На самом деле роман Полидори достаточно плох… и отличается подозрительным сходством с «Погребением», рассказом о призраках, написанным его несравненно более талантливым пациентом лордом Байроном. Возможно, здесь пахнет и плагиатом. Известно, что вскоре после короткой интерлюдии на берегах Женевского озера Байрон и Полидори жестоко повздорили, и дружба их закончилась. Можно предположить, что причиной разрыва послужило сходство между двумя произведениями. Полидори, которому в то время был двадцать один год, кончил плохо. Успех романа, в который он превратил свой рассказ, заставил его бросить врачебную практику и стать профессиональным писателем. Но его произведения успехом больше не пользовались; зато он преуспел в карточных долгах. Поняв, что его репутация безвозвратно загублена, он, как истый английский джентльмен того времени, пустил себе пулю в лоб.

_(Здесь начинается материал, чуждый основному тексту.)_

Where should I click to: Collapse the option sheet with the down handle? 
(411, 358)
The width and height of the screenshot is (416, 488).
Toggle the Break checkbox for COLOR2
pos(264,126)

Появившийся на стыке веков роман Стокера «Дракула» лишь отдаленно напоминает «Вампира» Полидори; тема узкая, и даже если исключить преднамеренные аллюзии, семейное сходство всегда будет присутствовать – но можно не сомневаться, что Стокер знал о Полидори. Прочитав «Дракулу», невольно думаешь, что Стокер перевернул все камни в этой области. Таким ли уж сомнительным покажется предположение, что он прочел книгу Полидори, заинтересовался темой и решил написать лучше? Я считаю, что так оно и произошло, точно так же, как мне нравится думать, что Полидори заимствовал основную идею у Байрона. В таком случае Байрон стал бы литературным дедом легендарного графа, который как-то похвастал Джонатану Харкеру, что прогнал турок из Трансильвании… а ведь Байрон погиб, сражаясь вместе с греками в восстании против турок, восемь лет спустя после встречи с Шелли и Полидори на берегу Женевского озера. Сам граф аплодировал бы такой смерти.